TEXT SEGMENT:
——————————

These can be, for example, longitudinal ribs which are aligned in the axial direction, for example, and are preferably distributed along the internal circumference of the adapter element, for example so as to be equidistantly distributed. For example, the inner-shell-proximal elevations can however also be at least one inner ring which is at least partially encircling in the circumferential direction, wherein a plurality of at least partially encircling inner rings can be disposed so as to be spaced apart. or in the manner of a thread pitch, in the axial direction of the adapter element. In principle however, arbitrary inner-shell-proximal elevations can be provided in order to reduce the internal cross section of the adapter element.

By using the inner-shell-proximal elevations for reducing the internal cross section, material can be saved, and the economic viability of the production of the support sleeve assembly can be further improved in this way.

In a refinement of the invention, it can also be provided that the adapter element has inner-shell-proximal elevations, which are distributed along the internal circumference, for fixing in a form-fitting manner on the cable.

——————————

TASK PROMPT: Repeat the adapter element passage word for word, from "By using the" up to and including "in this way.".

[Dataset entries]
——————————

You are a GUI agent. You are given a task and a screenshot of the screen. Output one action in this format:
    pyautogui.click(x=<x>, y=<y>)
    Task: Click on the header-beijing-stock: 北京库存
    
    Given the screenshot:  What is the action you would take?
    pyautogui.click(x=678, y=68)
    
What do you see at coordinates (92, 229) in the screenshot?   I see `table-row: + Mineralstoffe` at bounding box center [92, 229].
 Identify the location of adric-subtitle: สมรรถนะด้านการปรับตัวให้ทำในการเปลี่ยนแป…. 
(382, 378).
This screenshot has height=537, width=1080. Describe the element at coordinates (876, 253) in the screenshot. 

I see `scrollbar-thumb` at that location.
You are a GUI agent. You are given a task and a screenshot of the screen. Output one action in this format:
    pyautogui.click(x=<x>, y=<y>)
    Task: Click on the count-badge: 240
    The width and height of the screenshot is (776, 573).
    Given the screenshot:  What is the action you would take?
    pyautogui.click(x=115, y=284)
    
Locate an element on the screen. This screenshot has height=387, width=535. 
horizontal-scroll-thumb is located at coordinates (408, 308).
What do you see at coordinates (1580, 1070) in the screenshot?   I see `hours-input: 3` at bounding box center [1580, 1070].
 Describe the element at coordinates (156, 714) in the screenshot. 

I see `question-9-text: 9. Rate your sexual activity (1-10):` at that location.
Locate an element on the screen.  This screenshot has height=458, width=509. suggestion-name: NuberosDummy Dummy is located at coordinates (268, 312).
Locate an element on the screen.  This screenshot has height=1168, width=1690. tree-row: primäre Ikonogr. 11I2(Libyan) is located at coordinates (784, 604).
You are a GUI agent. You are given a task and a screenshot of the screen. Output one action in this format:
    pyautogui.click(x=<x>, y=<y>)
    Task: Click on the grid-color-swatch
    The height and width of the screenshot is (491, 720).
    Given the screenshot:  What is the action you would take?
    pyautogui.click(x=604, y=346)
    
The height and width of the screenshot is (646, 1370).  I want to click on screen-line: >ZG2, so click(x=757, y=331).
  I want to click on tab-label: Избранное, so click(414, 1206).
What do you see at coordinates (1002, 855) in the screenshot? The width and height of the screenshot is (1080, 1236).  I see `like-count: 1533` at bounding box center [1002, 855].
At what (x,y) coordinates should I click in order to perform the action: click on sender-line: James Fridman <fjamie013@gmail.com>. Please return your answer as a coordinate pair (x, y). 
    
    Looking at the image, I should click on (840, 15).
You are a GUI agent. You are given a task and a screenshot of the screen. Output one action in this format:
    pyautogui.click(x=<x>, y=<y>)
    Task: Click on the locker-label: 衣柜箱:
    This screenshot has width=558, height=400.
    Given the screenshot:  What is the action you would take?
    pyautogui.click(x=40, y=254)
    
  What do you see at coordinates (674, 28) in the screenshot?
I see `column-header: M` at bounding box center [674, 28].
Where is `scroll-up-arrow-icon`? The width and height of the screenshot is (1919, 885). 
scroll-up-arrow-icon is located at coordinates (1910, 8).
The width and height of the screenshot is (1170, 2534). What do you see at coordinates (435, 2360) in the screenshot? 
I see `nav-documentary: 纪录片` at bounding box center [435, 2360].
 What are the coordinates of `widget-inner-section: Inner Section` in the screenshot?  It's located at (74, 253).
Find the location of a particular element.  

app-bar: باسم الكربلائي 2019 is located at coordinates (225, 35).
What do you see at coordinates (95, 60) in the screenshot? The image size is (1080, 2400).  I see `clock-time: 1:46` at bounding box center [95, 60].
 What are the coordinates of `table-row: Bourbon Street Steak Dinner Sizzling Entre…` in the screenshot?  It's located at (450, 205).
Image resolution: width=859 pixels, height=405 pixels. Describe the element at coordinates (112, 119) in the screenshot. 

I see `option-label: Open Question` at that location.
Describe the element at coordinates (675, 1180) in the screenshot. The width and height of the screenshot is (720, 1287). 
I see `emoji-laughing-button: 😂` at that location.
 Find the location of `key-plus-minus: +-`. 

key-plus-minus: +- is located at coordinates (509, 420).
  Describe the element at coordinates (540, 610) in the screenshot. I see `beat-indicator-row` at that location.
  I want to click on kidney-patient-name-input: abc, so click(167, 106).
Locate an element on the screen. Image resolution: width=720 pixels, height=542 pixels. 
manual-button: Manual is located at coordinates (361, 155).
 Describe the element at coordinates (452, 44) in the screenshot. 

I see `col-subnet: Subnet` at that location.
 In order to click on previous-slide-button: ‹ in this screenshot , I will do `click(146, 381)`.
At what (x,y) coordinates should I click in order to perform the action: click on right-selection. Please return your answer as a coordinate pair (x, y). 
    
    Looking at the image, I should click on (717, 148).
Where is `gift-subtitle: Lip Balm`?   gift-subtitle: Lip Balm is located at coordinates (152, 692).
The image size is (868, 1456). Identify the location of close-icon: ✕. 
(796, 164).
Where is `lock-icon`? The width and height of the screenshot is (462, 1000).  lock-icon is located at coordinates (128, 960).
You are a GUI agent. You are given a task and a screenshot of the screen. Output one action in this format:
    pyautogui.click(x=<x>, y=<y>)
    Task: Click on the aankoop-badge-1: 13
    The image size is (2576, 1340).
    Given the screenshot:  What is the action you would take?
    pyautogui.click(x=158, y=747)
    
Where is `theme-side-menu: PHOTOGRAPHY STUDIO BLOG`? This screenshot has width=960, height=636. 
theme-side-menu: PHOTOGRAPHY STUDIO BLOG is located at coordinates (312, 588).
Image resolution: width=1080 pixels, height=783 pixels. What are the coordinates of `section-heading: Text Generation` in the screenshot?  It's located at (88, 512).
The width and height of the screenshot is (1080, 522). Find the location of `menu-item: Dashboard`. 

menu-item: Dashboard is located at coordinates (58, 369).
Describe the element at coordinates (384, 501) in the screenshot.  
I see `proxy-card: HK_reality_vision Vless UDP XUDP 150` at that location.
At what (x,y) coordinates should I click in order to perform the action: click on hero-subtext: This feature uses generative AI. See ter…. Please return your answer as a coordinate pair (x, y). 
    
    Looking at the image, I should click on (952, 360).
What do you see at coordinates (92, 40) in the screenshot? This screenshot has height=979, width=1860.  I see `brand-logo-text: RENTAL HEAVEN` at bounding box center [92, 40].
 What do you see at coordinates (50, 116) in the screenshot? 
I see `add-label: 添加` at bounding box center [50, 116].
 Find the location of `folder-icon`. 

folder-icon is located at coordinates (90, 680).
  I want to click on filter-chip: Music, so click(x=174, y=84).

——————————

RESPONSE TO THE TASK:
By using the inner-shell-proximal elevations for reducing the internal cross section, material can be saved, and the economic viability of the production of the support sleeve assembly can be further improved in this way.